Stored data
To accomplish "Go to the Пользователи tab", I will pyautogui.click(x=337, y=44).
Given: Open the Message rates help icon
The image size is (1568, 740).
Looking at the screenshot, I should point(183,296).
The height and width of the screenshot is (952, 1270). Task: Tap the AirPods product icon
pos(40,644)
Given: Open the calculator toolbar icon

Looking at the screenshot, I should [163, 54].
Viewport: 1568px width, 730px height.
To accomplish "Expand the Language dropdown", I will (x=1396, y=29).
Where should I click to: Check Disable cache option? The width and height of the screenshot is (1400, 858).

- About this task
Please output all of the entries without changing a single character.

- Output for this exercise
To accomplish "Go to the Пользователи tab", I will pyautogui.click(x=337, y=44).
Given: Open the Message rates help icon
The image size is (1568, 740).
Looking at the screenshot, I should point(183,296).
The height and width of the screenshot is (952, 1270). Task: Tap the AirPods product icon
pos(40,644)
Given: Open the calculator toolbar icon

Looking at the screenshot, I should [163, 54].
Viewport: 1568px width, 730px height.
To accomplish "Expand the Language dropdown", I will (x=1396, y=29).
Where should I click to: Check Disable cache option? The width and height of the screenshot is (1400, 858).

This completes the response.